Cornbread, the first graffiti artist, shows new work at Philadelphia gallery
Cornbread first started writing his name on walls while in juvenile detention. A half-century later, his iconic name is in simultaneous exhibitions, Philly and NYC.
Listen 1:46Cornbread, the Southern delicacy, goes stale fast.
But Cornbread, the graffiti artist, has managed to stay fresh for over 50 years.
In 1965, when Darryl McCray was a kid in Brewerytown, he was sent to juvenile detention for two years. While inside, he sought out the cafeteria cook to complain that the traditional quickbread had gone dry. The cook told him to scram.
McCray went back again and again, asking for fresh cornbread until the cook grabbed him by the shirt and dragged him out of the kitchen.
“He took me out to the cafeteria, to my counselor, Mr. Love. He said, ‘Mr. Love, keep this cornbread out of my kitchen,’ and threw me on the floor,” McCray recalled. “People started laughing at me and calling me ‘Cornbread.’ I didn’t mind them calling me Cornbread. I wrote Cornbread on the back of my shirt.”
McCray wrote his new nickname on everything: bus stops, street signs, benches, even on the side of an elephant at the Philadelphia Zoo. In the decades since, the kid from North Philly has become recognized as the first tagger to consistently write his name in public spaces — the progenitor graffiti artist.
McCray started tagging before the explosion of hip-hop. At the time, he was arrested as a vandal. Later, he became known as a wall writer.
“Today, I’m a street artist,” he said.
The artistry of Cornbread exists almost entirely in his name, made extraordinary for the lengths he would go to make it seen. He once tagged the private jet on which the Jackson 5 arrived in Philadelphia. He wrote on the plane while it was still on the tarmac.
McCray said that once, while he was being held overnight at a police station for vandalism, officers asked him for his autograph.
Now his work is on display at an art gallery in Philadelphia’s Queen Village neighborhood. Paradigm Gallery gave McCray damaged and salvaged street signs, hazard signs, and a large, metal Marlboro cigarette advertisement. He tagged them with his iconic name.

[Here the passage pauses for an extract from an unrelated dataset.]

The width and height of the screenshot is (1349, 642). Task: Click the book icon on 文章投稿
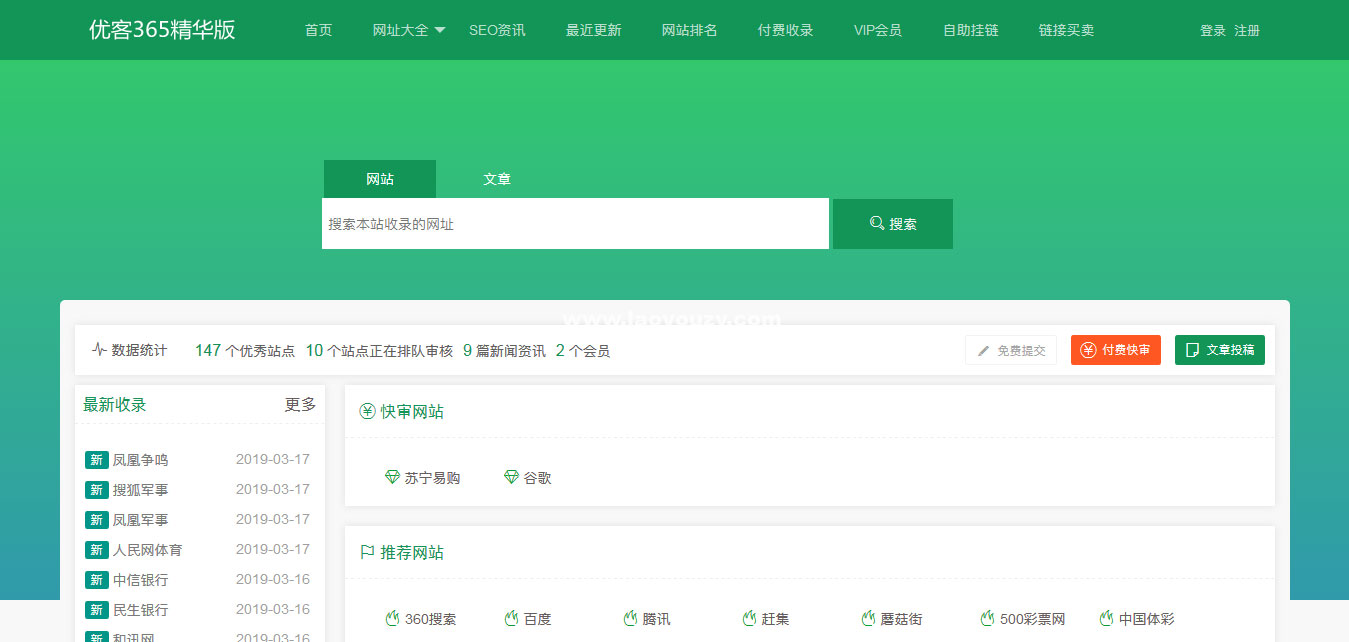click(1191, 350)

“My handwriting has not changed,” McCray said.
Curator Sara McCorriston hung Cornbread’s pieces alongside work by younger artists who work with signage: miniaturist Drew Leshko, painter Marissa Cianciulli, and street prankster Kid Hazo.
The show is called, not surprisingly, “Signs.”
“There’s so many more people appreciating the roots of hip-hop and graffiti right now, and there’s so many more people appreciating the roots of traditional sign painting, and people really keeping it alive,” McCorriston said.
McCray’s work is also featured right now in Brooklyn, in a larger exhibition about the history of graffiti called “Beyond the Streets.”
“Signs” is on view at Paradigm until the end of August.